We are the experts in challenging cold chain clinical trial monitoring and logistics and provide operational and technical support to the Ebola vaccination project in Sierra Leone, as well as providing assessments of multiple sites for the NIH vaccine projects in the Caribbean. We understand the challenges faced by health care staff in underdeveloped areas of the world and always maintain a presence throughout the duration of a project, staying close until we know the job is done. Modality Solutions is familiar with the challenges and has the experience and resources to take any existing supply chain logistics plan, validate and integrate it for drone delivery applications.
Operational and Performance Qualification of Drone Deliveries
Completing an operational qualification for an airborne drone presents additional challenges in operational qualification (OQ) and performance qualification (PQ):
- Direct exposure to environmental hazards: Using drone delivery exposes the packaging directly to the outdoor environment for significant periods, which impacts temperature, humidity, shock, and vibration.

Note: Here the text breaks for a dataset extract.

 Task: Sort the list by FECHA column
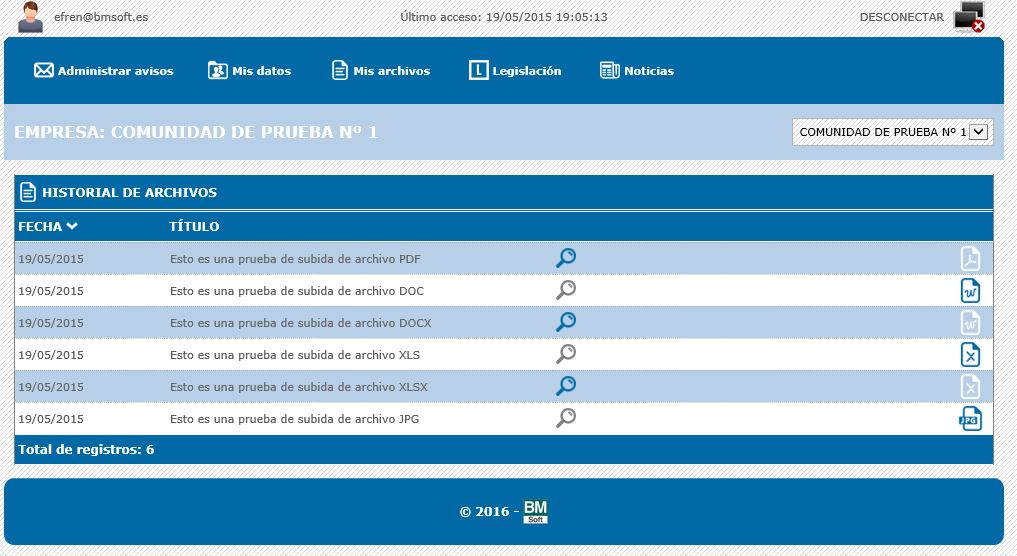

- Chain of control and package integrity: Unauthorised access by people or wildlife must be prevented. Easy access to drug product and anti-tampering measures must be validated in extreme hazard conditions.
- Drone equipment and electronics need to be tested and validated for extraordinary circumstances and unusual weather patterns: When navigating undeveloped land, there are a large number of extraordinary circumstances that could occur to interrupt the PQ. For instance, a drone might stand up to gusts of winds but might not survive a mid-air collision with an object or wildlife. High humidity in the environment could be disrupting the electronics, sandstorms that interfere with radio signals, or even the drone parts melting from the solar irradiation. The OQ and the PQs in these circumstances would need a test design for those unique environmental hazards and determining if a drone delivery could complete with a high degree of confidence.

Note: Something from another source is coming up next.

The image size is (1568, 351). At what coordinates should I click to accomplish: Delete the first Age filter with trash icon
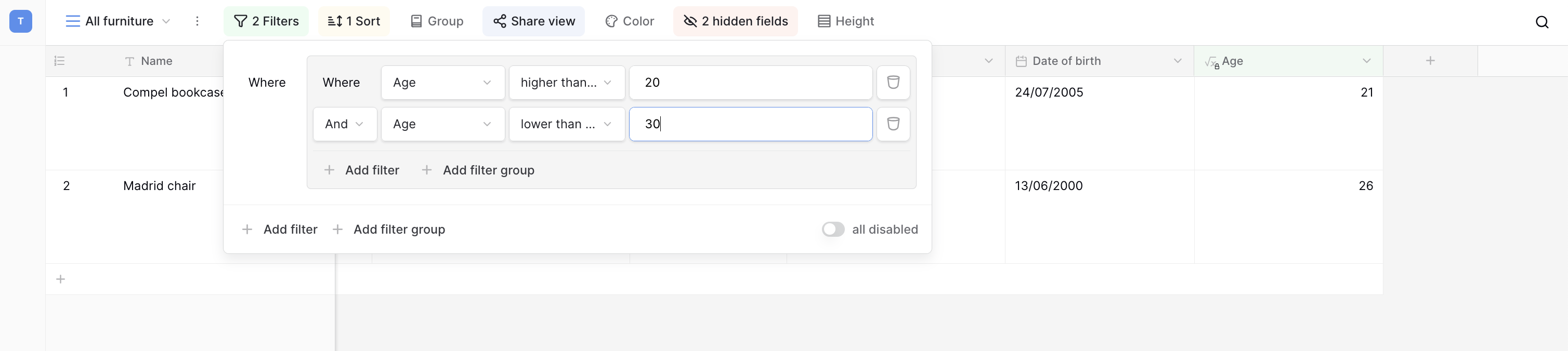point(892,82)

Are you ready? Why go it alone? Predictive drug delivery is on its way
New drug delivery technology requires supply chains to be proactive rather than reactive. Predictive analytics leverage historical and current performance data in order to make predictions on future performance, creating intelligent supply chains capable of swift adaptation and agile decision-making processes, as it is no longer adequate to react to issues after the fact – we must anticipate future performance in order to make intelligent decisions. Cargo drones promise to make systems responsive rather than predictive. With our novel technologies, a proven track record of successful collaborations enabling over 75 new drug approvals, and access to industry influencers, we are prepared to transform your drug delivery operations to a predictive, agile, integrated cold chain.

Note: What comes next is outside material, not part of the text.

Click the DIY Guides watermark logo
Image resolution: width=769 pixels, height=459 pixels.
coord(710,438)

There are several areas of impact specific to cold chain logistics to consider before integrating drone delivery with your current operations. Updating your Validation Master Plan using these guidelines will give you a head start:
- Implement authentication systems to maintain secure and accurate delivery that includes protocols for replacement or compromised shipments.
- Include protocols that have been tested and validated for the impact of exposure to various weather and environmental hazards: light, wind, humidity, shock, and vibration.
- Create transparency in the supply chain through strategic planning by redefining chain of custody requirements, encouraging compliance with procedures while discouraging theft and improper handling through training and real-time monitoring of product movement.